▶ WORK INSTRUCTIONS: Copy the stretch of the records from the line containing "This screenshot has width=768, height=432." through the line containing "pos(800,167)", both ends included, without changing a single character.

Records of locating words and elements
★ ★ ★
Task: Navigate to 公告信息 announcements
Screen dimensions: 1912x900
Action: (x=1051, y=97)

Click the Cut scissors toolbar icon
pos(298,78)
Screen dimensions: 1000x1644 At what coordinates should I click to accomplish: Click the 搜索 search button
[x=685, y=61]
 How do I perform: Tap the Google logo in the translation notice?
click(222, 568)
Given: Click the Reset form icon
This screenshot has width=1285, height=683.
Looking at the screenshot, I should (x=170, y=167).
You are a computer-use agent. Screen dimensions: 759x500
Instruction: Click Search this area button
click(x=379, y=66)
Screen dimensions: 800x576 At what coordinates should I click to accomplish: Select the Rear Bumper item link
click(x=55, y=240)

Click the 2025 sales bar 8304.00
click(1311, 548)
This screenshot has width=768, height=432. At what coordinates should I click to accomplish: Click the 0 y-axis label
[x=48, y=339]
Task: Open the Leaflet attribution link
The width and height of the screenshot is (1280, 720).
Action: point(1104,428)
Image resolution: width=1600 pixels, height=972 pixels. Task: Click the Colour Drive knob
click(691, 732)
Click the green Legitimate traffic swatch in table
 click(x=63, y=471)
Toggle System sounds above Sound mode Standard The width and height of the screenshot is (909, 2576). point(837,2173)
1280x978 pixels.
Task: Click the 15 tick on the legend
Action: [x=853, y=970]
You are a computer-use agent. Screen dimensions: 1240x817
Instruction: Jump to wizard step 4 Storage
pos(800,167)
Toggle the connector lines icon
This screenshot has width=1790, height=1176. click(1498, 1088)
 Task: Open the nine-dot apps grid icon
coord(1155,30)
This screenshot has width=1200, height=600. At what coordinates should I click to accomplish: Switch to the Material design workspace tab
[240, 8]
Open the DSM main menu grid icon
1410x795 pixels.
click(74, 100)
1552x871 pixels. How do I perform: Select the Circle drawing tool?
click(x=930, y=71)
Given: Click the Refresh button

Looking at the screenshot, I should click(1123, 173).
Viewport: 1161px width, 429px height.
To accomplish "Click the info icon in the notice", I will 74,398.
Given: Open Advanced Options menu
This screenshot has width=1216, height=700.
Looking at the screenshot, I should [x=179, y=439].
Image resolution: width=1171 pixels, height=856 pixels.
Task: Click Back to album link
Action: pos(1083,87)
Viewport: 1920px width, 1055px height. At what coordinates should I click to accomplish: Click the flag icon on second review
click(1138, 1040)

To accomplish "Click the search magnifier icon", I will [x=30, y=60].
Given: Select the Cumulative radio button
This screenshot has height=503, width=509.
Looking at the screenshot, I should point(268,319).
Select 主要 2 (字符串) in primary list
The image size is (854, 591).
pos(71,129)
★ ★ ★
▶ RESPONSE:
This screenshot has width=768, height=432. At what coordinates should I click to accomplish: Click the 0 y-axis label
[x=48, y=339]
Task: Open the Leaflet attribution link
The width and height of the screenshot is (1280, 720).
Action: point(1104,428)
Image resolution: width=1600 pixels, height=972 pixels. Task: Click the Colour Drive knob
click(691, 732)
Click the green Legitimate traffic swatch in table
 click(x=63, y=471)
Toggle System sounds above Sound mode Standard The width and height of the screenshot is (909, 2576). point(837,2173)
1280x978 pixels.
Task: Click the 15 tick on the legend
Action: [x=853, y=970]
You are a computer-use agent. Screen dimensions: 1240x817
Instruction: Jump to wizard step 4 Storage
pos(800,167)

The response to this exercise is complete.